With London’s success has come ever more people, bringing the population in recent years to its highest level in history. Brexit, which London voted against, marked the first dent in the capital’s relentless rise. But the pandemic has raised a question about what kind of city will emerge from an era of homeworking. After all, 90% of workers say they don’t want to return to the office full time. Without the offices, what will happen to all the restaurants, bars and cafes? And without all of that, what will happen to London?
“That’s one of the big things that keeps you up at night,” he says, returning to the sleeplessness theme. “I think we’ve got to accept the fact that there is potentially an existential threat to central London as we know it.”
That is a shocking thing to hear a mayor of a city admit, but it’s not said for dramatic effect.
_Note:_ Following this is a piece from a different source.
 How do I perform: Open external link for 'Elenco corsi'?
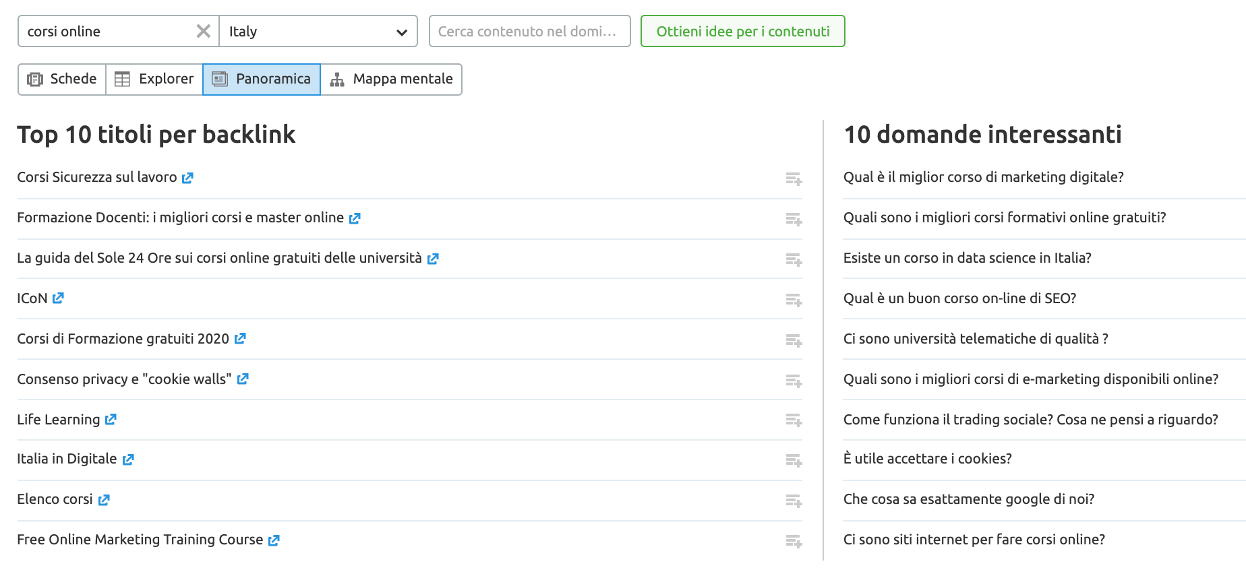[x=104, y=500]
He says his team are working on a number of responses to the threat.
“Are there going to be satellite-type offices in outer London because people may not want to work from home but in a co-working space in zone five or zone four?” he asks, conjuring an image of a suburban shift from the centre.
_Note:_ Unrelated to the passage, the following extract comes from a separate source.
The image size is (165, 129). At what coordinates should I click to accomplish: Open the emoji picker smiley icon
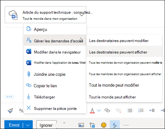point(104,125)
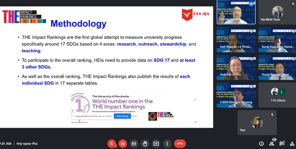Click the present screen icon
296x149 pixels.
coord(157,143)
One of the joys of London, he says, is that, unlike many big European cities, it doesn’t have a “doughnut, where the centre is for the elite and the outside for the rest of us. We have a cheek-by-jowl model, sons of bus drivers and daughters of doctors living together.”
If a shortage of affordable housing has threatened that arrangement, the pandemic has placed it in long-term jeopardy.
“I think there will still be a huge role for central London,” he says, remembering his role as the capital’s chief salesman, “because of our unique ecosystem. It’s not just finance, professional services, and creative industries, it’s tech, it’s culture, it’s museums, it’s arts, it’s galleries. Young people,” he concludes, “need the buzz of office space.”
No doubt he’s right, but you sense the person who’s most in need of the energy of human interaction is the man himself. As I leave he is standing by the floor-to-ceiling windows, striking a pensive pose for the camera, as he looks out over the city he hopes to continue representing come next May. I tell him that my 20-year-old daughter was thrilled by the fact he’s my interview subject and he lets out a big but appealingly bashful belly laugh.
In spite of all the problems he carries on his slender shoulders, just for a moment the mayor of London looks as though he’s king of the world.